Was it too hard? I like to slowly add clues, to gradually make it more obvious.
For those wondering about the question, and answer, it's like this:
Roy Chadwick in England, and Ernst Heinkel in Germany, both had remits for heavy long distance bombers (the Germans also wanted theirs to dive bomb, but that's another story). Both designers had access to new engines which were coupled, in England the Vulture, which was 2 Merlins driving a single shaft, whilst the German engine was composed of two DB600 engines. The idea was to reduce drag, etc, by having a single engine housing, and propeller, but in that housing, a twin engine. Both aircraft had problems with their coupled engines, especially over-heating.
Roy Chadwick re-designed the Manchester, as it was now known, in to the Lancaster, with 4 Merlines. The Germans meanwhile, refused to give up on a good idea. The He-177 'Greif' was, in the end, a failure, with few successes, and disliked by it's crews, as well as losing many to mechanical failure. I believe that the Lancaster could carry more than any other bomber in WWII, most famously, the Upkeep and Grand Slam bombs.
In 1944, the Lincoln bomber was produced, as an updated version of the Lancaster, seeing active service (although I believe not used operationally) in WWII. Other versions of the Lancaster were: the Lancastrian civil passenger version of the Lancaster; the York, which had a redesigned fuselage; the Tudor, a much altered passenger version of the Lincoln; and the Ashton, a jet powered airliner version of the Tudor. Not bad for a bomber of WWII!

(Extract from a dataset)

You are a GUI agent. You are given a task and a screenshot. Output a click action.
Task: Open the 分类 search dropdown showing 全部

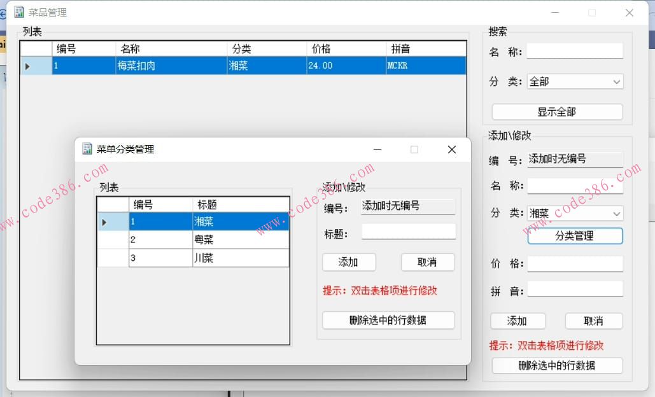616,81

However, in 1949 came the Shackleton, which would last until 1991. It was basically a Lincoln with a new fuselage section, but retaining the mainplanes, undercarriage, etc. The Shackleton was also a bomber, initially, but I don't believe it was ever used as one, although it retained the capabilies of one until the end. The Mk.III had the tricycle undercarriage.
Thus, from the Avro Manchester, which was a lacklustre aircraft, due to a radical attempt to reduce drag, one has a family of aircraft, from long-range sea patrol to jet airliners, to heavy bombers. A truely remarkable acheivement of Roy Chadwick, who was sadly killed in an Avro Tudor.